#### Instructions for the task:
Please repeat the lines starting with the line that contains "Retours et livraisons (309, 501)" and going on through the line that contains "Protection des données (312, 495)", keeping every character unchanged.

#### Data items:
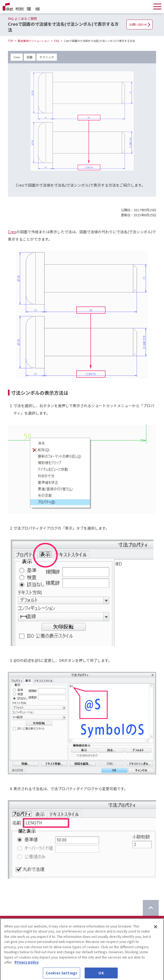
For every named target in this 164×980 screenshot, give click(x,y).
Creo (16, 57)
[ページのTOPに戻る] (151, 908)
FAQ (56, 41)
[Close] (155, 930)
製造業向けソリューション (33, 41)
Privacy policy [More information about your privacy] (27, 965)
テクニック (46, 57)
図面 (30, 57)
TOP (10, 41)
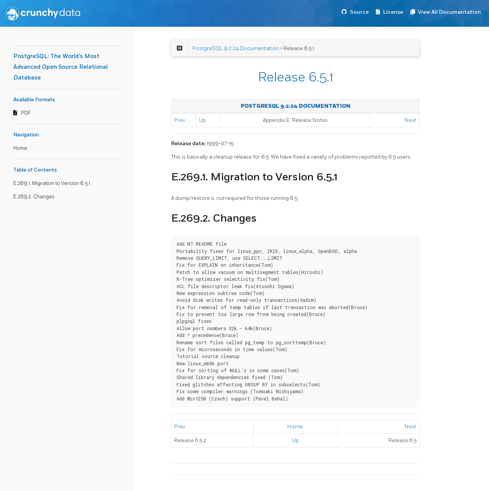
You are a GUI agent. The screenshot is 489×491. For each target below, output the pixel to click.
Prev (179, 120)
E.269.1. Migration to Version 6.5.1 (51, 183)
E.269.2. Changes (34, 197)
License (393, 12)
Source (359, 12)
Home (20, 148)
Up (202, 120)
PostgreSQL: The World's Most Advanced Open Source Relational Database (60, 67)
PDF (26, 113)
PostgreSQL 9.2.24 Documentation (236, 48)
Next (410, 120)
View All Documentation (449, 12)
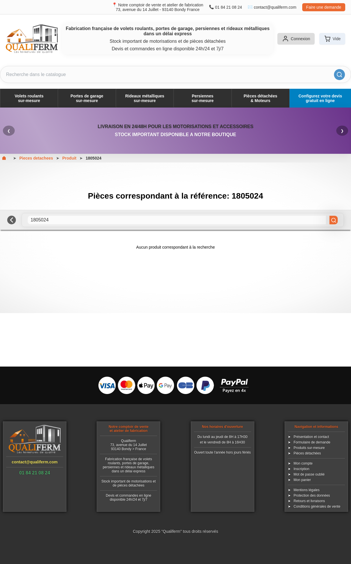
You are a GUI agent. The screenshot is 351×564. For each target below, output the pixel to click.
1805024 (94, 158)
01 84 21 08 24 (228, 7)
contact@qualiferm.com (275, 7)
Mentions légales (307, 490)
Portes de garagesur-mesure (86, 98)
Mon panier (302, 480)
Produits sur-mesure (309, 448)
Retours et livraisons (309, 501)
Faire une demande (323, 7)
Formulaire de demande (312, 442)
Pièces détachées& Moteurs (260, 98)
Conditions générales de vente (317, 506)
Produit (69, 158)
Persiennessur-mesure (203, 98)
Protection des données (312, 495)
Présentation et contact (311, 437)
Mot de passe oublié (309, 474)
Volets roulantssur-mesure (29, 98)
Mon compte (303, 463)
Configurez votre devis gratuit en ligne (320, 98)
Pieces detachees (36, 158)
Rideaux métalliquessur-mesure (144, 98)
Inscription (301, 469)
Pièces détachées (307, 453)
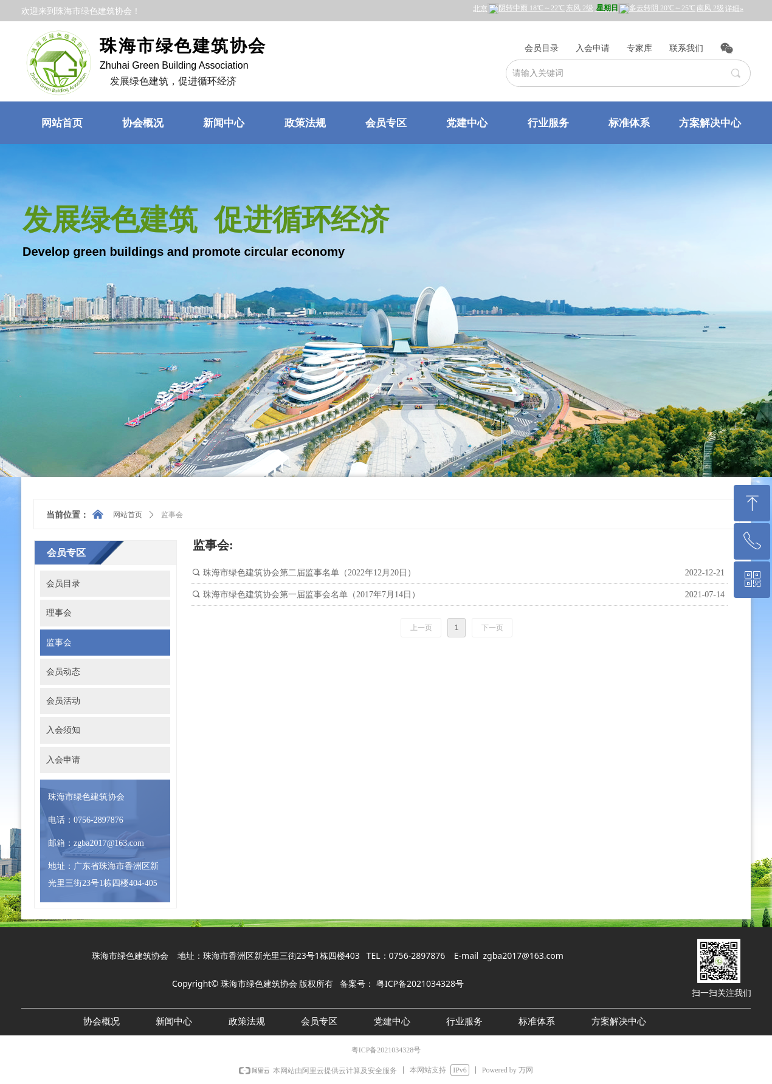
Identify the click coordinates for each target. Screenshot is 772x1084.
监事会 (172, 514)
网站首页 (127, 514)
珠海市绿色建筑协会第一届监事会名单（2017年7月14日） (311, 594)
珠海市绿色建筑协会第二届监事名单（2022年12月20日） (309, 572)
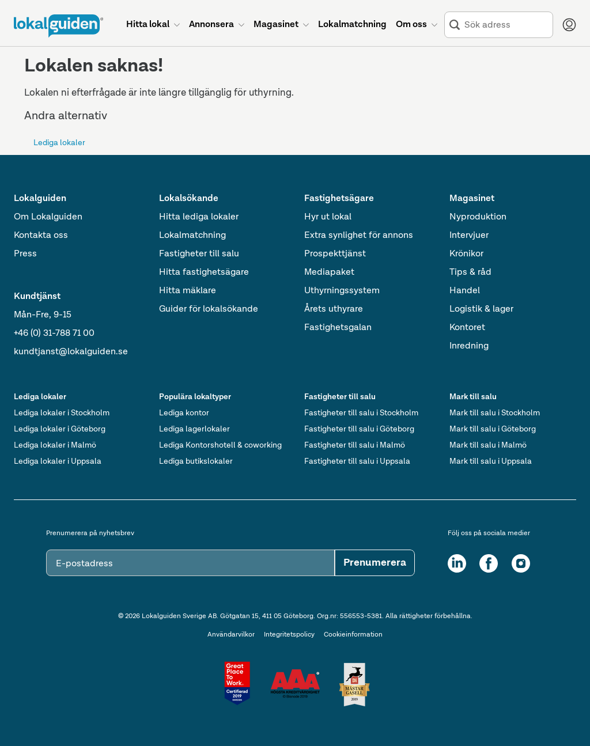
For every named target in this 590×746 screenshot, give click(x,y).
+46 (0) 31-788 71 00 (54, 333)
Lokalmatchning (192, 235)
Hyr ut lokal (327, 217)
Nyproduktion (477, 217)
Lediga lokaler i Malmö (55, 445)
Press (25, 254)
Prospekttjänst (335, 254)
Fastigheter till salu (199, 254)
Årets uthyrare (333, 309)
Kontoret (467, 327)
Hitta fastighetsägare (204, 272)
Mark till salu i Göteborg (492, 429)
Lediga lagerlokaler (194, 429)
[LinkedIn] (457, 563)
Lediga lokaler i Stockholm (61, 413)
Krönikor (466, 254)
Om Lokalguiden (48, 217)
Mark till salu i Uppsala (490, 461)
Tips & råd (470, 272)
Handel (464, 291)
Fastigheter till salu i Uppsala (357, 461)
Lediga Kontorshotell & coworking (220, 445)
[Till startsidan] (58, 26)
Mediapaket (329, 272)
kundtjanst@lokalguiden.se (71, 352)
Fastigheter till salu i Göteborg (359, 429)
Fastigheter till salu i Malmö (354, 445)
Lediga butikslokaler (196, 461)
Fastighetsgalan (338, 327)
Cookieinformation (353, 634)
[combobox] (506, 25)
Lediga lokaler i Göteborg (59, 429)
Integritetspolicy (289, 634)
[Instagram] (521, 563)
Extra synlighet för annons (358, 235)
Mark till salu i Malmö (488, 445)
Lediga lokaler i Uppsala (57, 461)
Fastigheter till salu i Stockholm (361, 413)
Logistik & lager (481, 309)
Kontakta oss (41, 235)
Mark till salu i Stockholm (494, 413)
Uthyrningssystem (342, 291)
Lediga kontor (184, 413)
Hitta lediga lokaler (199, 217)
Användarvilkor (231, 634)
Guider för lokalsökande (208, 309)
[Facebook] (488, 563)
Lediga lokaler (59, 143)
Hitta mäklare (187, 291)
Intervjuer (469, 235)
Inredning (469, 346)
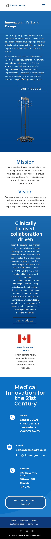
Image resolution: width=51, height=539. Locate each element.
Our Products (31, 88)
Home (13, 520)
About (35, 520)
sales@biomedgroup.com (32, 449)
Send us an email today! (25, 502)
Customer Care (17, 524)
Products (24, 520)
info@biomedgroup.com (31, 455)
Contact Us (33, 524)
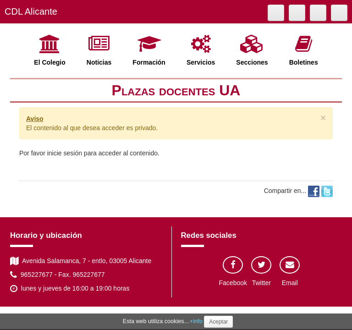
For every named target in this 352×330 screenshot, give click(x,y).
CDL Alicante (31, 11)
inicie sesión (64, 153)
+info (196, 321)
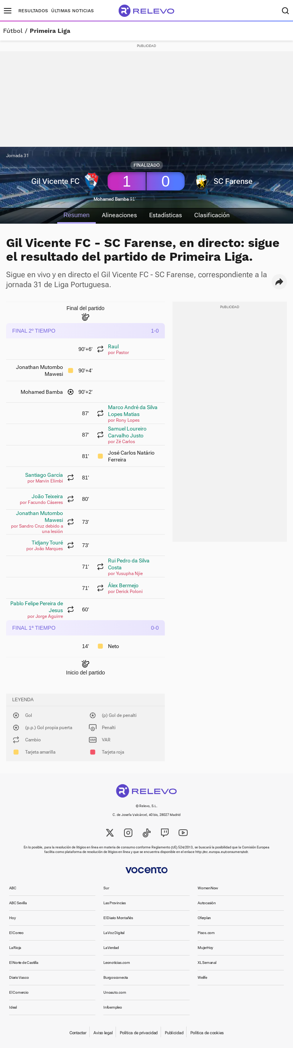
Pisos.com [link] (206, 933)
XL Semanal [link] (207, 962)
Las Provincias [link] (114, 903)
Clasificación (212, 215)
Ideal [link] (13, 1007)
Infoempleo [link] (112, 1007)
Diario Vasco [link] (19, 977)
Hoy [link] (12, 918)
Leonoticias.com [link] (116, 962)
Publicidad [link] (174, 1032)
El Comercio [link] (19, 992)
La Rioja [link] (15, 948)
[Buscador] (285, 10)
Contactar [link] (77, 1032)
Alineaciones (119, 215)
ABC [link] (12, 888)
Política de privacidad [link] (139, 1032)
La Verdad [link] (111, 948)
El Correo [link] (16, 933)
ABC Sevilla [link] (18, 903)
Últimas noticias (72, 10)
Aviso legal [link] (103, 1032)
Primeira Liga (50, 31)
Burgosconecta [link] (115, 977)
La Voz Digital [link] (113, 933)
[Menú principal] (7, 10)
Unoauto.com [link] (114, 992)
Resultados (33, 10)
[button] (279, 281)
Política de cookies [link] (207, 1032)
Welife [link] (202, 977)
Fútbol (13, 31)
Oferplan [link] (204, 918)
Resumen (76, 215)
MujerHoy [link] (205, 948)
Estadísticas (165, 215)
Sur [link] (106, 888)
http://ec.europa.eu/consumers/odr (221, 852)
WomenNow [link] (208, 888)
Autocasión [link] (207, 903)
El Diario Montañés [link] (118, 918)
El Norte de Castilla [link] (23, 962)
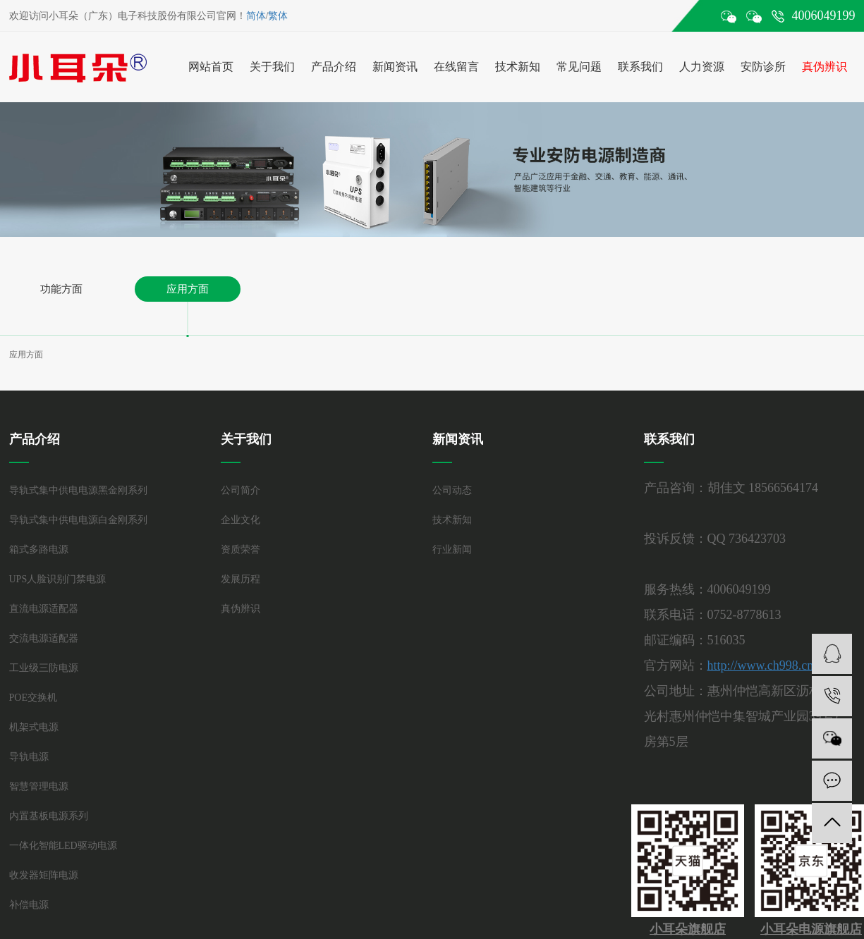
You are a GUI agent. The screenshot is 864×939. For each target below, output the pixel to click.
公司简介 (240, 490)
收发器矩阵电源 (43, 875)
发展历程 (240, 579)
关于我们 (272, 67)
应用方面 (187, 289)
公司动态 (452, 490)
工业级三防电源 (43, 668)
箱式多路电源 (38, 549)
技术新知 (517, 67)
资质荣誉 (240, 549)
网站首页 (210, 67)
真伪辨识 (824, 67)
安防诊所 (763, 67)
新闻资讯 (395, 67)
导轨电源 (29, 756)
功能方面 (61, 289)
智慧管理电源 (38, 786)
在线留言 (456, 67)
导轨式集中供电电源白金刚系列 (78, 520)
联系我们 (640, 67)
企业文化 (240, 520)
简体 (256, 16)
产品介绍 (333, 67)
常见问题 (579, 67)
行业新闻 (452, 549)
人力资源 (701, 67)
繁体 (278, 16)
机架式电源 (34, 727)
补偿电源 (29, 905)
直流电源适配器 (43, 608)
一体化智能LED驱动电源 (63, 845)
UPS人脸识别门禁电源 (58, 579)
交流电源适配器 (43, 638)
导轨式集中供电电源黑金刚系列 (78, 490)
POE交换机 (33, 697)
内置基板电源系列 (48, 816)
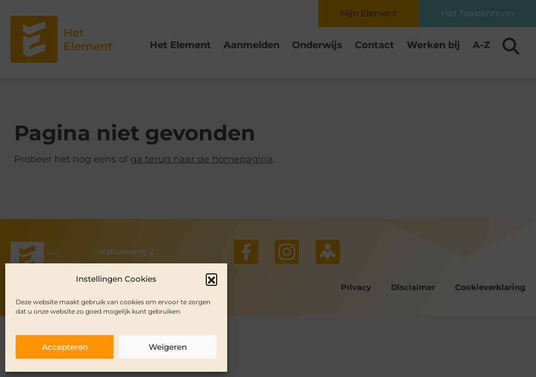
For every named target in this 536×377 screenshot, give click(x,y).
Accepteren (65, 347)
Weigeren (168, 347)
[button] (211, 279)
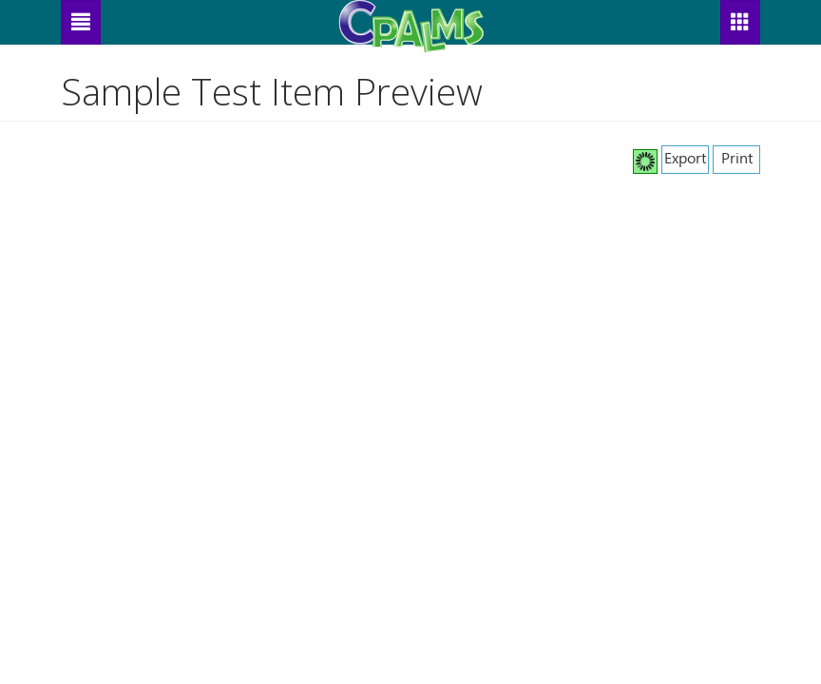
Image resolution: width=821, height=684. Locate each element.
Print (737, 157)
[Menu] (81, 22)
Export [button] (685, 157)
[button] (740, 22)
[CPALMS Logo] (411, 21)
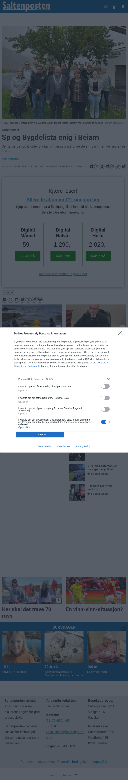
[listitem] (64, 379)
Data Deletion (45, 446)
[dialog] (64, 390)
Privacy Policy (83, 446)
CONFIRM (40, 434)
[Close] (121, 334)
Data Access (63, 446)
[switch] (105, 386)
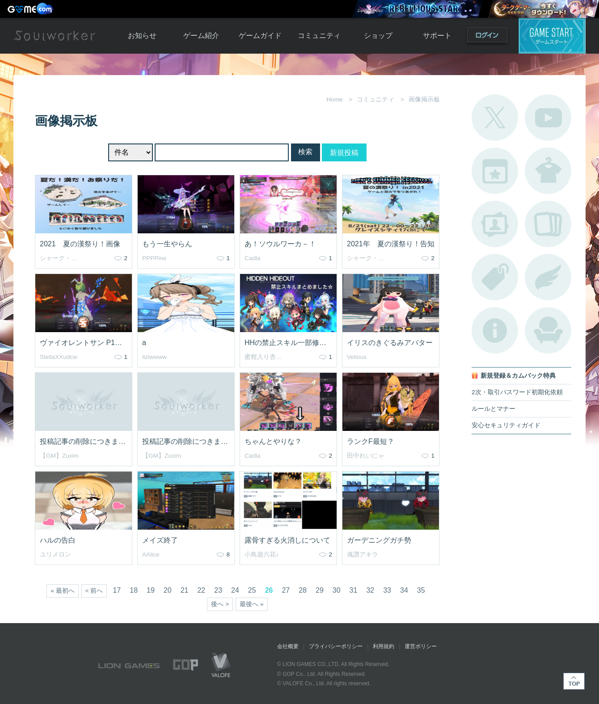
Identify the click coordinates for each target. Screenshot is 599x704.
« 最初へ (62, 590)
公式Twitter (495, 117)
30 (337, 590)
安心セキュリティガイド (506, 425)
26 (269, 590)
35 (421, 590)
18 (134, 590)
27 (286, 590)
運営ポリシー (421, 646)
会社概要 (288, 646)
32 (370, 590)
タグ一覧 (495, 277)
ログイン (487, 37)
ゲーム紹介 (201, 35)
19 (151, 590)
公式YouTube (548, 117)
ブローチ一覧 (548, 277)
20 (168, 590)
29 (320, 590)
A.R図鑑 (548, 224)
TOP (574, 681)
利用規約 (383, 646)
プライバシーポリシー (336, 646)
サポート (437, 35)
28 (303, 590)
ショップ (378, 35)
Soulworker (54, 36)
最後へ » (251, 604)
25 (252, 590)
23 (218, 590)
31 (354, 590)
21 (185, 590)
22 (201, 590)
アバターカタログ (548, 171)
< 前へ (94, 590)
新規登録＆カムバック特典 (518, 375)
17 (117, 590)
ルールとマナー (493, 408)
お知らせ (142, 35)
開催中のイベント (495, 171)
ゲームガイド (260, 35)
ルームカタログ (548, 330)
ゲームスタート (552, 36)
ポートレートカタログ (495, 224)
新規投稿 (344, 152)
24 (235, 590)
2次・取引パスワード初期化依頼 (517, 392)
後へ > (220, 604)
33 (387, 590)
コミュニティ (319, 35)
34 (404, 590)
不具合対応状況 (495, 330)
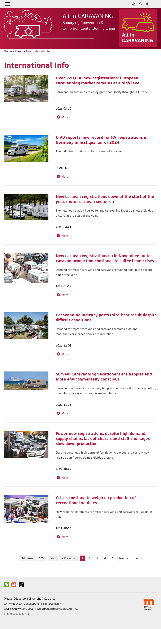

#### Response:
Retours et livraisons (309, 501)
Faire une demande (323, 7)
Formulaire de demande (312, 442)
Pièces détachées& Moteurs (260, 98)
Conditions générales de vente (317, 506)
Produit (69, 158)
Persiennessur-mesure (203, 98)
Protection des données (312, 495)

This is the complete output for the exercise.